**Exercise prompt**
Start at the line that contains "The width and height of the screenshot is (1389, 868).". Repeat it and each line after it, exactly, up to and including the final line of the data.

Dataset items
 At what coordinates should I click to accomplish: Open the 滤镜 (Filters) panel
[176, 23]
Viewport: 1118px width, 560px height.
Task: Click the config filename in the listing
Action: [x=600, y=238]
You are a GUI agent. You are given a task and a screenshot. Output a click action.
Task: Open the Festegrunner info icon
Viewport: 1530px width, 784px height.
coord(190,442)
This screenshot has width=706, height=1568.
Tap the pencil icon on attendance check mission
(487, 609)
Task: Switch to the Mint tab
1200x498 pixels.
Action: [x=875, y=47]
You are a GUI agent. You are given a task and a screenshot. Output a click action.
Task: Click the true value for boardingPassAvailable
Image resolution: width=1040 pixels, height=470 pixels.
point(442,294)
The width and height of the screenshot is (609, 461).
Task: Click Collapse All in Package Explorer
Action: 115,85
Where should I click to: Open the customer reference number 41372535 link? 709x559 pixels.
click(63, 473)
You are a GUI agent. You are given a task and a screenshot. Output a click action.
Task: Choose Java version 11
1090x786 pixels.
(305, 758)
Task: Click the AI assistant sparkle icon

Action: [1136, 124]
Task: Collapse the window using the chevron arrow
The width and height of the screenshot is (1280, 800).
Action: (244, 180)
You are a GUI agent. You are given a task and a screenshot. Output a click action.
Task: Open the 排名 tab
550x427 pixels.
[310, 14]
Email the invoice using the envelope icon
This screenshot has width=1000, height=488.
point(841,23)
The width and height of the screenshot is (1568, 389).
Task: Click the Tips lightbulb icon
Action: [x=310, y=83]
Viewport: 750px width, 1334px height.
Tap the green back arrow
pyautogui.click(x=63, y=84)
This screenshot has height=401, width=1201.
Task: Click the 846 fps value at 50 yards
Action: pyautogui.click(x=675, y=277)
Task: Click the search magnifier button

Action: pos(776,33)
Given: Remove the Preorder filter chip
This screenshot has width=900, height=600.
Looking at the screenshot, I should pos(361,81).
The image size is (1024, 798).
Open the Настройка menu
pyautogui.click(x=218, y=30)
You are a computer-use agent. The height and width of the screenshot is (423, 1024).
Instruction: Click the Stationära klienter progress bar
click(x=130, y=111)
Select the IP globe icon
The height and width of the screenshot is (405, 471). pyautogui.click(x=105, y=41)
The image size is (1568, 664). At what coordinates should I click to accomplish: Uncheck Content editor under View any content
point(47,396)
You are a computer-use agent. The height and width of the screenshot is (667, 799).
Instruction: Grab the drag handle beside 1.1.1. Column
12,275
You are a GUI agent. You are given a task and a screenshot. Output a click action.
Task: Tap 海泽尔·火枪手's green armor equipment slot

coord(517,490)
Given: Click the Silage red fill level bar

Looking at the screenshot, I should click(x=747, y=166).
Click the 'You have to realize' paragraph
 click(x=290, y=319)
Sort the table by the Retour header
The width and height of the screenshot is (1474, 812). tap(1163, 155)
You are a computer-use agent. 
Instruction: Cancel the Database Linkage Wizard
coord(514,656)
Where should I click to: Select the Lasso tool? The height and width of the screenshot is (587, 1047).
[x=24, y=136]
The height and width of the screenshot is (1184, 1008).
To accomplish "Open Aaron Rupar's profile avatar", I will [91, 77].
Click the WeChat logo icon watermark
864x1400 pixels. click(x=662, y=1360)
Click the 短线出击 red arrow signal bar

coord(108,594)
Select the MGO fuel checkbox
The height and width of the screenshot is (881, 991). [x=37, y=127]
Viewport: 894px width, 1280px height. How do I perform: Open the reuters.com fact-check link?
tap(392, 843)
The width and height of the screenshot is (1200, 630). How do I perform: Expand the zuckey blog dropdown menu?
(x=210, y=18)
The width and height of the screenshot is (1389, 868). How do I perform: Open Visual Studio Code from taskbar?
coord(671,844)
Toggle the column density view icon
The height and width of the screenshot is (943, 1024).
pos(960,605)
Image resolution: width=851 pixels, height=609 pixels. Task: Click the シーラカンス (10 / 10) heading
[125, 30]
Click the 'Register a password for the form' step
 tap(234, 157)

**Expected output**
The width and height of the screenshot is (1389, 868). How do I perform: Open Visual Studio Code from taskbar?
coord(671,844)
Toggle the column density view icon
The height and width of the screenshot is (943, 1024).
pos(960,605)
Image resolution: width=851 pixels, height=609 pixels. Task: Click the シーラカンス (10 / 10) heading
[125, 30]
Click the 'Register a password for the form' step
 tap(234, 157)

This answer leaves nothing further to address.